The lights shining through the window from the corridors creates such a ghastly effect in this room that most of the guests avoid the room altogether. In this apartment is also a giant ebony clock, whose pendulum swings ominously and whose hourly ringing is so disturbing that it invariably disconcerts the musicians, dancers, and other revelers, causing everyone to pause until the chimes fade away, at which point everyone nervously resumes their actions. Other than the unnerving seventh room, the ball is boldly and wildly decorated in a way that hints at Prospero's potential madness. All the apartments are crowded except for the seventh, and the ball continues until the stroke of midnight.
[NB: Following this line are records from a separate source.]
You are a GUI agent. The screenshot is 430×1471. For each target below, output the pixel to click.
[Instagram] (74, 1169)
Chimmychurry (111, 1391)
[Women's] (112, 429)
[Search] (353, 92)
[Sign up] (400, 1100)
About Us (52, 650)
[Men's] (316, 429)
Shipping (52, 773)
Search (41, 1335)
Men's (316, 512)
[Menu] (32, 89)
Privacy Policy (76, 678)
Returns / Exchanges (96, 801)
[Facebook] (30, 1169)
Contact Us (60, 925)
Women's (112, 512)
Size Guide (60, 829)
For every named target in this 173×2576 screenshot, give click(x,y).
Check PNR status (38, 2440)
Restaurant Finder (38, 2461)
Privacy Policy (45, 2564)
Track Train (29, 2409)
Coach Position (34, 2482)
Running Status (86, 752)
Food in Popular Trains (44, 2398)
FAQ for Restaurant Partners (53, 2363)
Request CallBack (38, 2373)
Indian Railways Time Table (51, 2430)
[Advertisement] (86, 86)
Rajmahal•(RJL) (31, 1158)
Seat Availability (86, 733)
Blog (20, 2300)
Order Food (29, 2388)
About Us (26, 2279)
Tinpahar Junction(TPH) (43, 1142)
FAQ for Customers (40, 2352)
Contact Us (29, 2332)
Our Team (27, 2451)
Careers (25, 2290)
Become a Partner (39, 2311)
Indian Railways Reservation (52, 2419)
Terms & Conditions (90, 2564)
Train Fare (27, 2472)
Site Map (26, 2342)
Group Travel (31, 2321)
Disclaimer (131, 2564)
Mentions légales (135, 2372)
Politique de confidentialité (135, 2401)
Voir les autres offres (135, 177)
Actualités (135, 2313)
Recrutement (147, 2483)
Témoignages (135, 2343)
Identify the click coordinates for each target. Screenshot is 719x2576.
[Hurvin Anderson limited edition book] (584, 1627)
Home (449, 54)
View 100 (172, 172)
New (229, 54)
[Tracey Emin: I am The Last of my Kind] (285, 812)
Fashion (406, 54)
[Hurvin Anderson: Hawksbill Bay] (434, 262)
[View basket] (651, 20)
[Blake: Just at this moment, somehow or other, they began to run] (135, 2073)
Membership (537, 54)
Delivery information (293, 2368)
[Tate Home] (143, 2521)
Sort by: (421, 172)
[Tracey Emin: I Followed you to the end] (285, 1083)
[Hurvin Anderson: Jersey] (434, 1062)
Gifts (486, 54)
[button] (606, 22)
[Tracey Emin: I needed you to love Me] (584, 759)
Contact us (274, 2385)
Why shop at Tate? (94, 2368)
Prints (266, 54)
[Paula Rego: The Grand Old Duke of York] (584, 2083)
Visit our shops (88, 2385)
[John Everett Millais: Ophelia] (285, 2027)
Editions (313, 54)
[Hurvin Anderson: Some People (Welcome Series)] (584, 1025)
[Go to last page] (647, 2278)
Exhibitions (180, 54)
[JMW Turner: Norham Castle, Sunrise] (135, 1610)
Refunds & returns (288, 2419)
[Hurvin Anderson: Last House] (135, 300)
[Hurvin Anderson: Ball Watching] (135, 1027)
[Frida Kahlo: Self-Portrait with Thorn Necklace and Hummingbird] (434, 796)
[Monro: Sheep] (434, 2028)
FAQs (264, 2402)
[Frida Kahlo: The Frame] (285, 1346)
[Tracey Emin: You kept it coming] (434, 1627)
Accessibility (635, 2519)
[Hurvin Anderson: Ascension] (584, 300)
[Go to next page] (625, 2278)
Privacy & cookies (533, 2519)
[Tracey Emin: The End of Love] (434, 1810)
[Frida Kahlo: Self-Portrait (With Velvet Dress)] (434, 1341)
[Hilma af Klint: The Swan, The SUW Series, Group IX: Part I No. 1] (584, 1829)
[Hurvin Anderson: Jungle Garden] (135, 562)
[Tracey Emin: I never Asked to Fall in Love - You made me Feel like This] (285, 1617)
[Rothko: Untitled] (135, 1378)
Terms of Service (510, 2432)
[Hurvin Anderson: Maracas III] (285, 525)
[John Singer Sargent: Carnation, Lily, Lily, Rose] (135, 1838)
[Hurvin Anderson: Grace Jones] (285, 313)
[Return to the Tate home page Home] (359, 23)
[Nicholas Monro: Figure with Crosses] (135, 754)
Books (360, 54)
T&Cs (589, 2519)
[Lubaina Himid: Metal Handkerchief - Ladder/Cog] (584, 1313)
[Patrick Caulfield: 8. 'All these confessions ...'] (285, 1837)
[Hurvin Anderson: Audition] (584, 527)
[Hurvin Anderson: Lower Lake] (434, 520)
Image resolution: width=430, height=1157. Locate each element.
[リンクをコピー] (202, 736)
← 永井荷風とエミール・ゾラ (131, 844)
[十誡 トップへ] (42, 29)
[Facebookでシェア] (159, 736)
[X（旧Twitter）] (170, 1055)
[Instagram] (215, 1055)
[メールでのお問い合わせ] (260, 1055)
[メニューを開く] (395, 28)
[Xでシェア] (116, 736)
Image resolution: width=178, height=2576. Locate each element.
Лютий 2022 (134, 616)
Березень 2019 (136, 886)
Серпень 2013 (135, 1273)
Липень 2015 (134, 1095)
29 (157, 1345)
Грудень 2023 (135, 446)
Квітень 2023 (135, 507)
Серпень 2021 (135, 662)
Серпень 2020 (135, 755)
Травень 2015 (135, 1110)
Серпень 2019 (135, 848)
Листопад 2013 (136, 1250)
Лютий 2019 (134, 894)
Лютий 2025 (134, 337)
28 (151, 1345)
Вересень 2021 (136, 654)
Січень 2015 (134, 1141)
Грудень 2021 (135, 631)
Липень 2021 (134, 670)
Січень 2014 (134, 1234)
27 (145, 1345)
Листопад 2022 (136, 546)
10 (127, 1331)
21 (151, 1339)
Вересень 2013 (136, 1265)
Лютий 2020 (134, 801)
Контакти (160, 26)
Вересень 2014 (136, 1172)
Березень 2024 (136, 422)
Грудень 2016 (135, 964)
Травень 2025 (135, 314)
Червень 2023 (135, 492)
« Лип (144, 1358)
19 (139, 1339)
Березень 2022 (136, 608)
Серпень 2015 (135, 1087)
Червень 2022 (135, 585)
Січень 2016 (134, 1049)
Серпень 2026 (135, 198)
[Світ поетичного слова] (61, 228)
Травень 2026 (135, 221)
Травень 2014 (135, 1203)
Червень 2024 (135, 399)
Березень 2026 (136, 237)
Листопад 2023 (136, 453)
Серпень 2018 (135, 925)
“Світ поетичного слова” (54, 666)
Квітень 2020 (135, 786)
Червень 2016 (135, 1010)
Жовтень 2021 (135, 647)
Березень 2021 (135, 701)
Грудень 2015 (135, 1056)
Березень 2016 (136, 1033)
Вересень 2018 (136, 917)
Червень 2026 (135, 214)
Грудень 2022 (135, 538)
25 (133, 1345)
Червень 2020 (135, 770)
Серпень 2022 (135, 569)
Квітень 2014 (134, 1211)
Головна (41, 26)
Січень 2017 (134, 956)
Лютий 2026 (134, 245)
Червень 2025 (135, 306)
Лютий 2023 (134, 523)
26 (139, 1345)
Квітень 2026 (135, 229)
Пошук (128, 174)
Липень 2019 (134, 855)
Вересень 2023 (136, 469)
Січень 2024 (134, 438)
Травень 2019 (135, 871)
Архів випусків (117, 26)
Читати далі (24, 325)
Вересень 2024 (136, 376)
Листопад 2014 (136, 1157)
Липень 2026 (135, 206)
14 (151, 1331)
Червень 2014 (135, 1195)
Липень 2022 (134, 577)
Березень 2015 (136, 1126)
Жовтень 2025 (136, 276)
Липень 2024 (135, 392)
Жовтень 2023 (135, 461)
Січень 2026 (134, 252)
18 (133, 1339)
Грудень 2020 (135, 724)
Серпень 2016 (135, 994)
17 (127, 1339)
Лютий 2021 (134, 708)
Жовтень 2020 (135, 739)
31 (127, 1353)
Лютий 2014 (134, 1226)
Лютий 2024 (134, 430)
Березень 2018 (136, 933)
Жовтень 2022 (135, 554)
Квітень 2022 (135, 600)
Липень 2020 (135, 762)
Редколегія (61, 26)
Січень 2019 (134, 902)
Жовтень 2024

The entire masquerade ball can be read as an allegory for the ways in which humans attempt to distract themselves from thoughts of their own mortality by indulging in earthly pleasures.

Yet, the "masked figure'' who appears at the masquerade ball is the Red Death itself, which, despite all precautions, slips in like a thief in the night to claim the lives of everyone within, just as death eventually claims all mortals. The fact that the Red Death appears masked in the seventh room is of special significance beyond the fact that he is attending a masquerade. The mask shows the image of a corpse that has recently been stricken by the plague, but provides no hint of what lies under the mask.